We practice this skill in a class activity. This week, we did it Google Docs, as my institution was online for the first two weeks of the semester. First, students collaboratively read and commented on an example RFP (an old NIJ policing solicitation), identifying what they thought was important, and we had a discussion about that. I then presented the class with the five RFP options for this semester and created Zoom breakout rooms for each one, allowing students to self-select into the room for the RFP that most interested them. This worked well – because I had based the RFPs on their interests and tried to make sure everyone was covered, I ended up with an equal distribution of students across the rooms. Then, from their breakout rooms, they worked together to highlight and comment on their RFP text and brainstorm possible research questions. The example and mock RFPs were all in the same Google Doc, allowing me to stay in the same Zoom room and respond to their comments and highlights in real time.
Finally, narrowing student choices down to these five mock RFPs helps to build community, because it creates groups of students that are working on similar topics. It avoids some of the difficulties of group work (like quibbling over grades) while still allowing opportunities throughout the semester for students to work in their RFP group and pool their efforts for finding literature, thinking about measurement, and other proposal-writing tasks. This helps students meet others with shared interests and get some non-instructor support from their peers.

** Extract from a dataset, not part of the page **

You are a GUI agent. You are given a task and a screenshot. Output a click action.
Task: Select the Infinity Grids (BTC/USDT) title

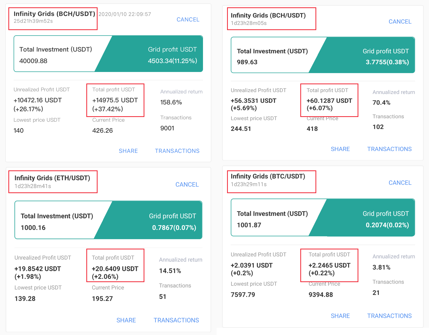(x=268, y=176)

Proposal-writing is a worthwhile skill for students to learn, but we can do more to show the real-world importance of things like close reading of solicitations and using research to meet social needs. I am pleased with how my approach is working out but of course see plenty of room for improvement! I would love to eventually make this a truly project-based class where they can really do research in our community and create products for local organizations. I would also love to eventually move to a more “ungraded” format. For now, however, there’s a pandemic on and there’s a lot on my plate, so I think that my current model strikes a good compromise between my ideal and what is possible for me at the moment. I hope that the shared resources are useful for you, and if you do end up trying something similar in your courses, I would love to hear about it!